27 Outubro 2025
"Leão XIV, o primeiro ianque na Cátedra de Pedro, sabe que a liturgia é a alma da fé, mas também sabe que o Vaticano II não foi um capricho, mas um sopro do Espírito para aproximar a Eucaristia do povo. Sua permissão para a Missa Tridentina de Burke em São Pedro foi um risco calculado ou uma rendição às pressões tradicionalistas?"
A reportagem é de José Manuel Vidal, publicada por Religión Digital, 25-10-2025. A tradução é de Luisa Rabolini.
No coração do Vaticano, onde cada decisão papal ressoa como um eco nas catacumbas, Leão XIV acendeu um pavio que não passou despercebido: permitiu que o Cardeal Raymond Burke, fiel guardião da tradição e inimigo público de Francisco, celebrasse a Missa Tridentina na Basílica de São Pedro. Terá sido um simples gesto de cortesia ou um desafio ao espírito do Concílio Vaticano II, que sonhou uma liturgia viva, partilhada e encarnada no povo de Deus?
À primeira vista, não parece uma questão trivial. O Vaticano II, com a "Sacrosanctum Concilium", traçou um caminho claro: uma liturgia na qual o povo não fosse mais meros espectador, mas protagonista, com o padre de frente para o povo, não de costas; em língua vernácula, para que as palavras de fé ressoassem na língua do coração, não no latim dos eruditos; e despojada de pompa excessiva. Com menos incenso e vestimentas rendadas e mais vida cotidiana.
Permitir que Burke, com seu latim solene e liturgia pré-conciliar, elevasse o cálice ao Altar da Cátedra parece uma piscadela para aqueles que veem no "Novus Ordo" uma perda de mistério.
Vamos lembrar uma anedota que exemplifica essa tensão: em uma audiência na Casa Santa Marta, um jovem padre tradicionalista, com lágrimas nos olhos, confessou ao então Cardeal Prevost – agora Leão XIV – como a Missa Tridentina evocava memórias de sua infância em uma aldeia na Guiné, com o murmúrio das palmeiras e o calor equatorial. "Eminência, era a minha ponte para o céu", disse ele. O futuro papa, com um olhar agostiniano que lembra suas raízes em Chiclayo, respondeu: "A Igreja não é um museu, meu filho, mas o coração não esquece o seu pulsar."
Esse pulsar parece ter inspirado essa decisão, mas a que custo? Permitir essa missa em São Pedro, epicentro do catolicismo, não é meramente um gesto simbólico: é um desafio ao espírito conciliar, que quis uma Igreja em diálogo com o mundo, não encerrada em ritos que, por mais belos que sejam, podem afastar os fiéis de hoje.

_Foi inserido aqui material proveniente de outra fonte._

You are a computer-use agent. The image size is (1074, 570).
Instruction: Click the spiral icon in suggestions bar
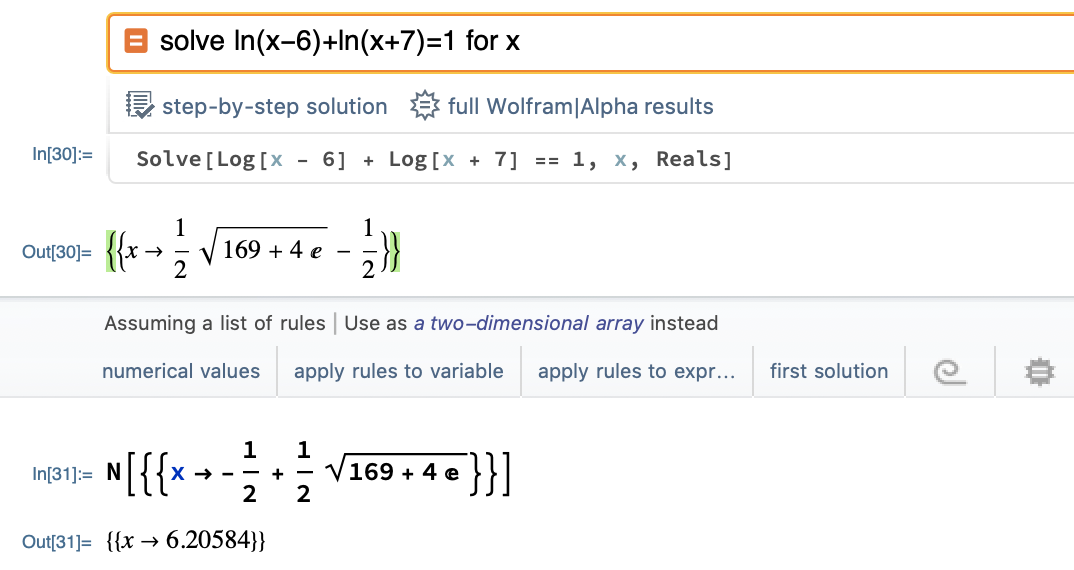tap(947, 372)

Burke, com sua voz aguda como um salmo do deserto, não é um simples celebrante; ele é um porta-estandarte para os tradicionalistas que rejeitam a reforma litúrgica.
Em um mundo onde a Igreja luta para ser um farol de unidade, essa permissão poderia reacender as chamas da divisão, atraindo peregrinos vindos da Fraternidade São Pio X e aqueles que consideram o Concílio um erro.
Leão XIV, o primeiro ianque na Cátedra de Pedro, sabe que a liturgia é a alma da fé, mas também sabe que o Vaticano II não foi um capricho, mas um sopro do Espírito para aproximar a Eucaristia do povo. Sua permissão para a Missa Tridentina de Burke em São Pedro foi um risco calculado ou uma rendição às pressões tradicionalistas?
Essa decisão, portanto, não é um detalhe litúrgico: é uma palpitação para o coração conciliar da Igreja. Que Leão XIV, com a audácia de seu nome, não se esqueça de que o Espírito sopra para unir, não para dividir, e que a liturgia deve ser uma ponte para o povo, não um muro de incenso. Que o Senhor ilumine seu caminho. Amém.